In highlighting the scale of social and ecological transition, Johar called on the sector to focus and get ahead of the argument on some of the big issues such as climate change, inequality and social care.
He added: “I do sometimes worry that our sector gets locked into talking about a million pounds here and a couple of million there, when actually the scale of a transition is so much larger. I think philanthropy and also the charity sector need to get out of their little box and start thinking about the scale of what we’re about to be in the middle of.”
Johar was asked whether the sector has a problem of not seeing the bigger picture.
“I think it’s a problem that we become an internal service agency for the government. To become a service agency for an extended arm of government, either directly or indirectly, the reality is, we’re here to look after the public good. That is our focus, on the public good, and that is greater than the government.
“We need to get our heads out of our own self-interest and short-term interest and look at that avalanche of issues over the next 10 years. I think it is the responsibility of philanthropy to look outside incumbent interests. That is the power of philanthropy.”
Johar was part of a panel that included Pavan Dhaliwal, chief executive of Revolving Doors, who agreed that the sector could be too reactive to the political cycle.
“I think that there is a risk that we are sort of inward looking as a sector, as a result of that we ended up being very reactive, in many instances, to the political situation and to political cycles,” said Dhaliwal.

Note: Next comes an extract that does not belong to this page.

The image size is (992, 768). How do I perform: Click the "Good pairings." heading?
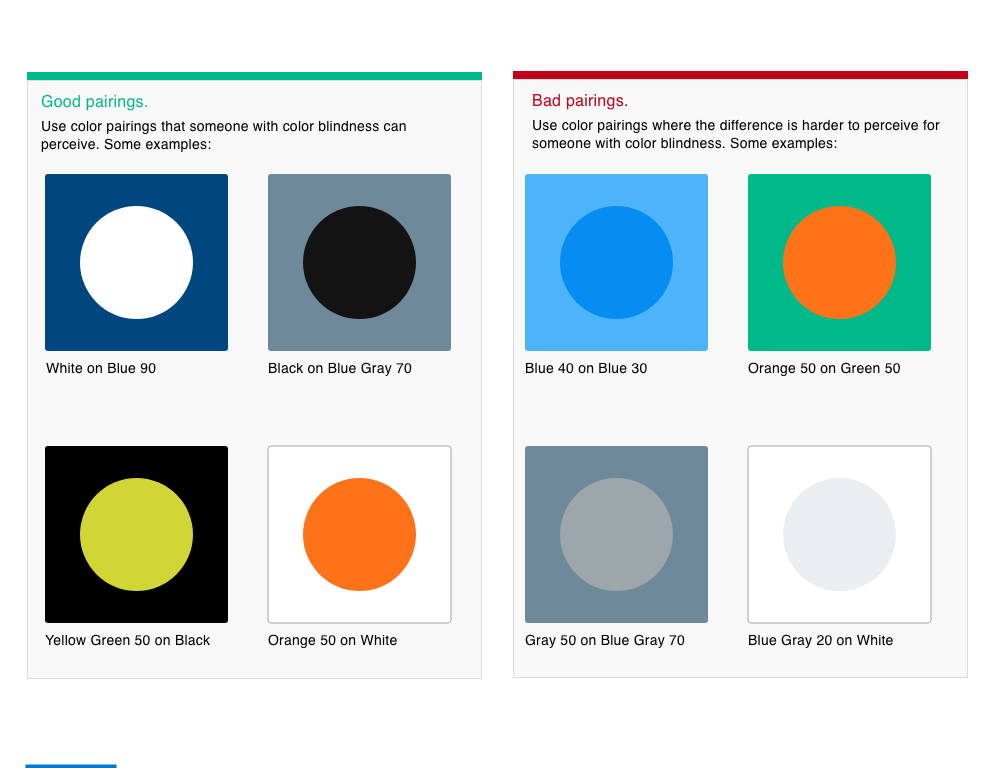(x=94, y=102)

“To apply that long termism that Indy was talking about we need to think about what we want, let’s set the agenda for the next 10, 20, 30 and 40 years, as opposed to being so reactive.”
Dhaliwal said the sector also needs to try and avoid the traps being set around the culture wars.
“If people want to set those traps, that’s their business, but we need to make sure that we actually focus in on the issues that we know matter, and we need to work with people to come up with those solutions, and be so tight as a sector that we can’t be divided in the way that we have been over the last few years.”
In the previous day’s session NPC boss Dan Corry called on the government to stop “bearing down unnecessarily on campaigning” and making “woke attacks” on charities that are “politically useful in the short term”.